Die Mehrheit der deutschen IT-Entscheider (83 Prozent) sieht einen Fachkräftemangel im Bereich IT-Sicherheit. Dies ergab der heute erschienene Report „Hacking the Skills Shortage“ von Intel Security in Zusammenarbeit mit dem Center for Strategic and International Studies (CSIS). Der Report basiert auf einer weltweiten Umfrage unter IT-Entscheidern in Unternehmen und erläutert, wie sich der Nachwuchsmangel im Bereich Cyber-Security auf Staaten und Organisationen auswirkt. 76 Prozent verwiesen auf die mangelnden Fähigkeiten als Grund für konkrete, messbare Schäden an ihren Unternehmen.
"Eine Mehrheit der Befragten in allen untersuchten Ländern konnte Schäden in ihrem Unternehmen aufgrund mangelnder Kenntnisse zurückverfolgen.“ James A. Lewis, CSIS.

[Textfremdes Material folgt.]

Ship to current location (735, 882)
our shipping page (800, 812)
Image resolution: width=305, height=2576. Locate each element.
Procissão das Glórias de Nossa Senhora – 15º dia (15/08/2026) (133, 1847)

Die Befragten schätzten, dass durchschnittlich 15 Prozent der Stellen im Bereich IT-Sicherheit in ihrer Firma bis zum Jahr 2020 unbesetzt sein werden. Mit dem Vormarsch der Cloud, Mobile Computing und dem „Internet of Things“ sowie immer gezielteren Cyber-Angriffen und -Terrorismus auf der ganzen Welt, ist der Bedarf nach gut ausgebildeten Sicherheitskräften dringender denn je.
Der Bedarf an Cybersecurity-Profis hat das Angebot an qualifizierten Arbeitskräften mit den am dringendsten benötigten technischen Fähigkeiten in den untersuchten Ländern längst überholt. Tatsächlich ist es so, dass Fähigkeiten wie Intrusion Detection, sichere Software-Entwicklung und Schadensminderung von Angriffen viel höher bewertet werden als soziale Kompetenzen wie Zusammenarbeit, Führungsqualitäten und effektive Kommunikation.
Der Report nennt vier Dimensionen des Fachkräftemangels in der IT-Sicherheitsbranche:
1. Ausgaben für IT-Sicherheit: Die Größe und das Wachstum der Budgets zeigt, wie wichtig Staaten und Unternehmen die IT-Sicherheit ist. Wie zu erwarten ist, kommen die Organisationen, die mehr für IT-Sicherheit ausgeben, besser mit dem Fachkräftemangel zurecht. 76 Prozent der deutschen Befragten zufolge hat dieser Mangel bereits zu messbaren Beeinträchtigungen der Sicherheitsnetzwerke in ihrem Unternehmen geführt.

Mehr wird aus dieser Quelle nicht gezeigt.